Throwing up our hands is not gonna solve anything. Given the President's refusal to give up control to ANYONE, I think Edwards is saying that we should AT LEAST try to cut down on the corruption.
He is not the only one asking for some US oversight either:
http://story.news.yahoo.com/news?tmpl=story&cid=68&ncid=68&e=2&u=/nyt/20031004/ts_nyt/questionsareraisedonawardingofcontractsiniraqIraqi officials and businessmen charge that millions of dollars in contracts are being awarded without competitive bidding, some of them to former cronies of Mr. Hussein's government.
"There is no transparency," said Mahmoud Othman, a Kurdish member of the Governing Council, "and something has to be done about it.
"There is mismanagement right and left, and I think we have to sit with Congress face to face to discuss this. A lot of American money is being wasted, I think. We are victims and the American taxpayers are victims."
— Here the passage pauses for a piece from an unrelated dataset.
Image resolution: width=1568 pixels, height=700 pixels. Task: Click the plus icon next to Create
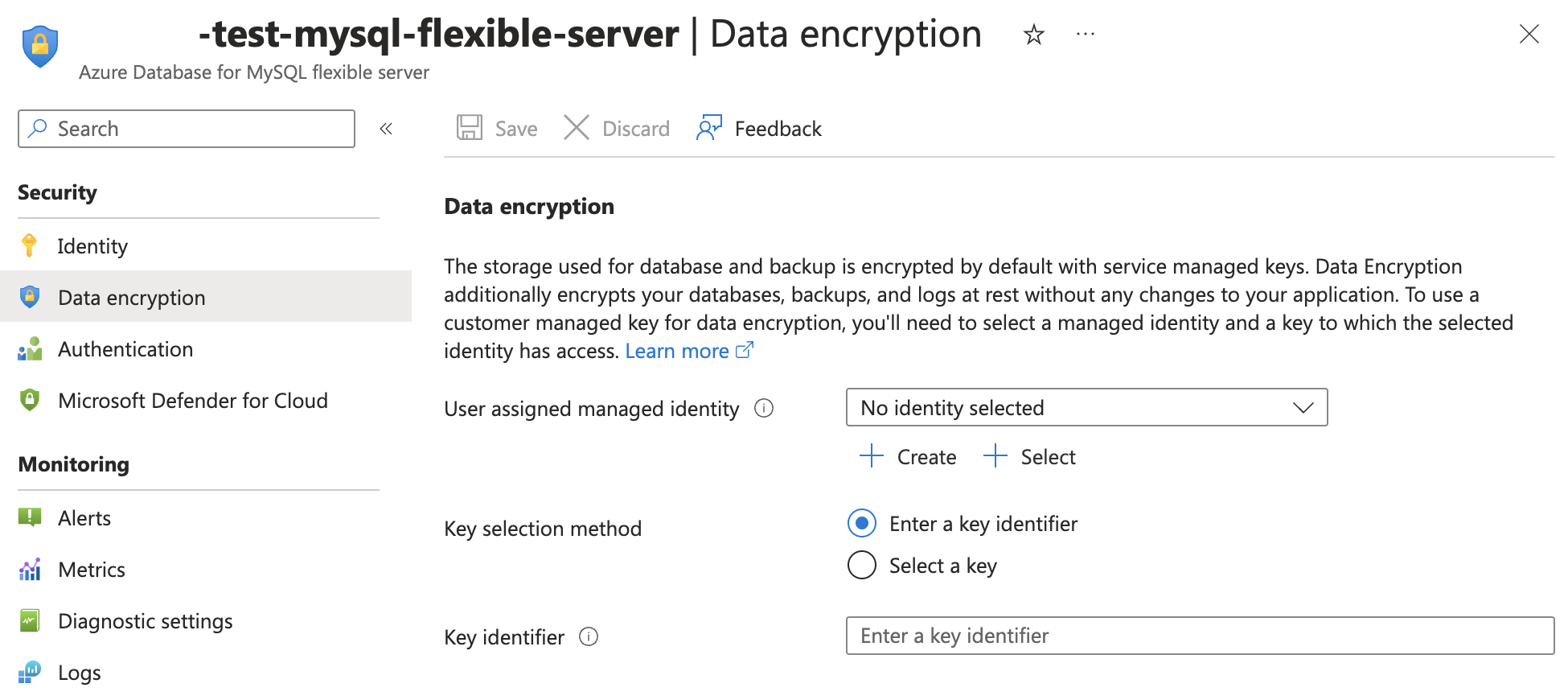coord(872,456)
A number of businessmen say they believe it is necessary to pay kickbacks to win contracts. A spokesman for one of the largest American corporations awarding subcontracts here, Bechtel, said his company had neither paid any kickbacks nor had been approached by Iraqis seeking to pay kickbacks. He said Bechtel made all of its contract information available on its Web site and at offices in Baghdad and Basra. A check of the Web site on Friday found no information, only a notice that the site was "under construction."
The lack of transparency and competition, Governing Council members said in interviews, may be encouraging corruption. They said they believed that many contracts had been inflated beyond the reasonable cost for the work, creating opportunities for kickbacks between prime contractors and subcontractors.
One council member, Naseer K. Chadirji, said: "As the Governing Council we are in a very weak legal position. We don't have the right to investigate these contracts."
He added, "I don't have the evidence, but I think there is corruption. This is a common grievance that people tell me."